Exercise goal:
What you return must match the entries exactly, except that the pictures are gone.
-- Available data follows --
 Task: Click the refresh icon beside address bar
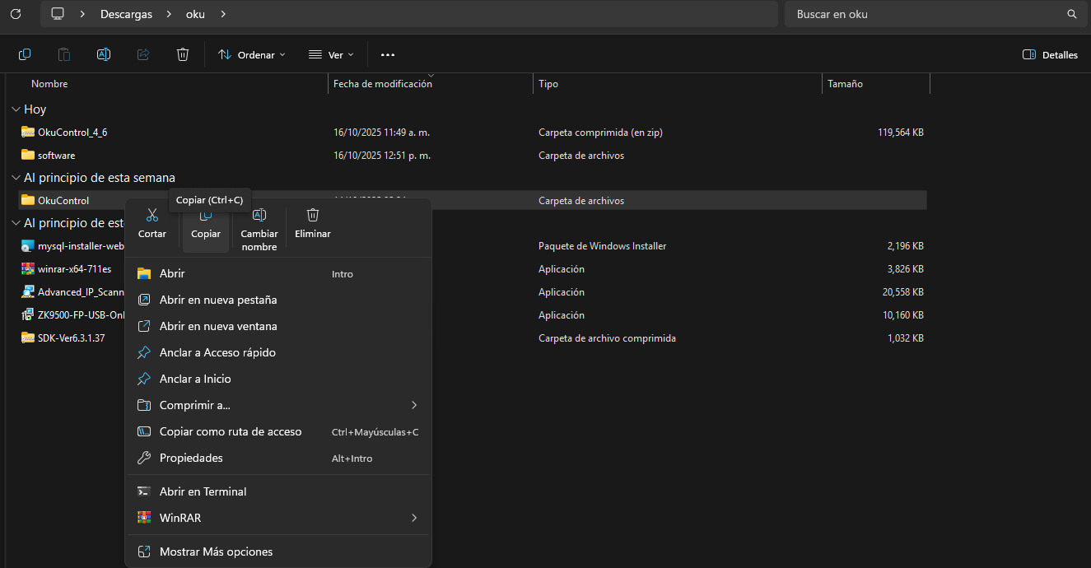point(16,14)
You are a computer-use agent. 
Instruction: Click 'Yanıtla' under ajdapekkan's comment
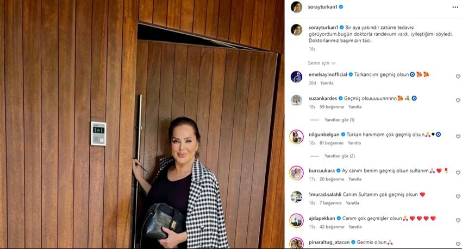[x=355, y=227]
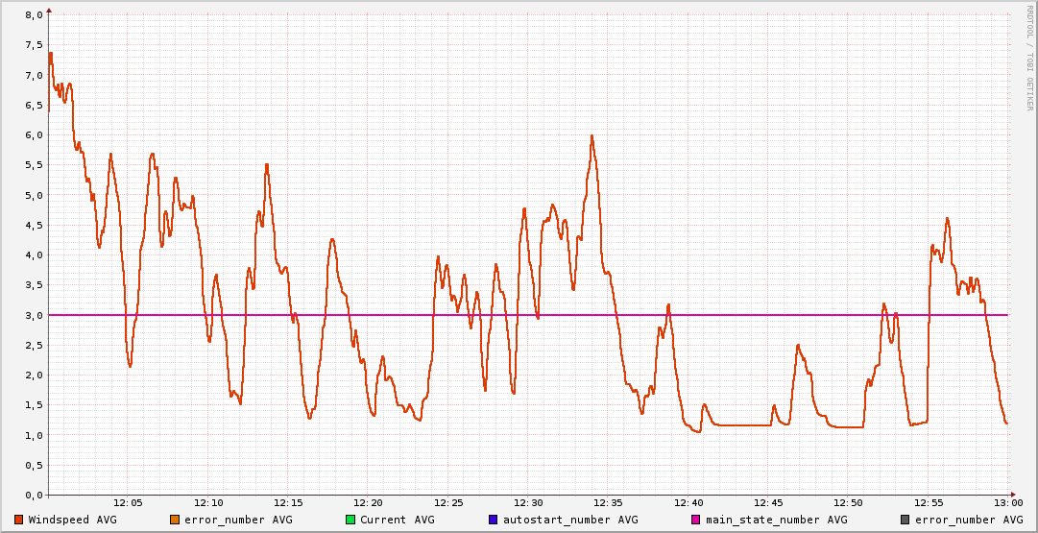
-- Available data concluded --
Result below:
 Task: Click the refresh icon beside address bar
point(16,14)
You are a computer-use agent. 
Instruction: Click 'Yanıtla' under ajdapekkan's comment
[x=355, y=227]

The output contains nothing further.